Il Venezuela ha dichiarato lo stato di emergenza dopo quello che il governo di Caracas definisce una «gravissima aggressione militare» da parte degli Stati Uniti. L’annuncio è arrivato nella notte dal presidente Nicolás Maduro, che ha parlato di attacchi contro obiettivi civili e militari e ha invitato la popolazione alla mobilitazione.
Secondo le autorità venezuelane, i bombardamenti avrebbero colpito diverse aree del Paese, in particolare negli stati di Miranda, Aragua e La Guaira, oltre alla capitale Caracas.
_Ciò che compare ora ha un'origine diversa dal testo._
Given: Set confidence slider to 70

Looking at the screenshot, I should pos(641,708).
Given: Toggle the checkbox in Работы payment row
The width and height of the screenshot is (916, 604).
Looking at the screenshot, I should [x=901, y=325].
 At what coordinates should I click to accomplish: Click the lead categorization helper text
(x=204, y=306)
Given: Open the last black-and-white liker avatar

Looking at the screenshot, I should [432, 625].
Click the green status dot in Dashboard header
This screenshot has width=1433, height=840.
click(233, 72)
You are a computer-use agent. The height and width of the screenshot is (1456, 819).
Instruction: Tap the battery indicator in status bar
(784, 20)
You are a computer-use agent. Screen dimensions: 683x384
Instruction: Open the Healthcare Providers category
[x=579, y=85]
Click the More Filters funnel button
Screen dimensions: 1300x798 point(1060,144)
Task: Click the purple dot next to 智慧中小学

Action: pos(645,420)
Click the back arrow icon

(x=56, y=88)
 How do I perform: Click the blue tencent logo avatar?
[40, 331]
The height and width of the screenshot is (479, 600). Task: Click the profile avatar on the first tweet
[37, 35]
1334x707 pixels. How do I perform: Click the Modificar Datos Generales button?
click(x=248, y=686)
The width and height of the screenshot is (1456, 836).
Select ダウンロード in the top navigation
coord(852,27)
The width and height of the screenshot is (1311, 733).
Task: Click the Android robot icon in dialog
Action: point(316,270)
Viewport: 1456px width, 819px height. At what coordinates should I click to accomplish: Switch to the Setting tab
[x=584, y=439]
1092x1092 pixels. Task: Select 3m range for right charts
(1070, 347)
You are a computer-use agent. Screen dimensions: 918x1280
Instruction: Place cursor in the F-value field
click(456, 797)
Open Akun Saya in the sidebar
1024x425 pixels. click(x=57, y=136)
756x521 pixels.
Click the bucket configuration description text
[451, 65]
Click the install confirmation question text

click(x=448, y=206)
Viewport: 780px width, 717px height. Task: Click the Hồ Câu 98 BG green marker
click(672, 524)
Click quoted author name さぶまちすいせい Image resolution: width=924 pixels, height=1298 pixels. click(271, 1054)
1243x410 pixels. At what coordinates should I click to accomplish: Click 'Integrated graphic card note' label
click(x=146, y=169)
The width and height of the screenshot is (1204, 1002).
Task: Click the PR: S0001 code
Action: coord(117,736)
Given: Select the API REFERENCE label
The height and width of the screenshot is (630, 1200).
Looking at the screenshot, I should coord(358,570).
Il governo ha inoltre disposto «lo spiegamento del comando per la difesa integrale della nazione», rafforzando il dispositivo militare su tutto il territorio.
«Nicolás Maduro ha disposto che tutti i piani di difesa nazionale siano attuati al momento en nelle circostanze appropriate, in stretta conformità con quanto previsto dalla Costituzione, dalla legge organica sugli Stati di Eccezione e dalla legge sulla Sicurezza della nazione», si leggein una nota ufficiale del governo di Caracas.
In tal senso, il presidente ha firmato e ordinato l’attuazione del decreto che dichiara lo stato di agitazione esterna in tutto il territorio nazionale, e passare immediatamente alla lotta armata; «L’intero Paese deve attivarsi per sconfiggere questa aggressione imperialista».
Anche da Bogotà è arrivata la conferma del presidente colombiano Gustavo Petro, che ha parlato apertamente di bombardamenti sulla capitale venezuelana. Petro ha chiesto una riunione d’urgenza del Consiglio di sicurezza delle Nazioni Unite e dell’Organizzazione degli Stati americani, sollecitando un intervento della comunità internazionale.
«Stanno bombardando Caracas. Allertate il mondo intero, hanno attaccato il Venezuela. Stanno bombardando con missili», ha scritto il presidente colombiano sul suo account X.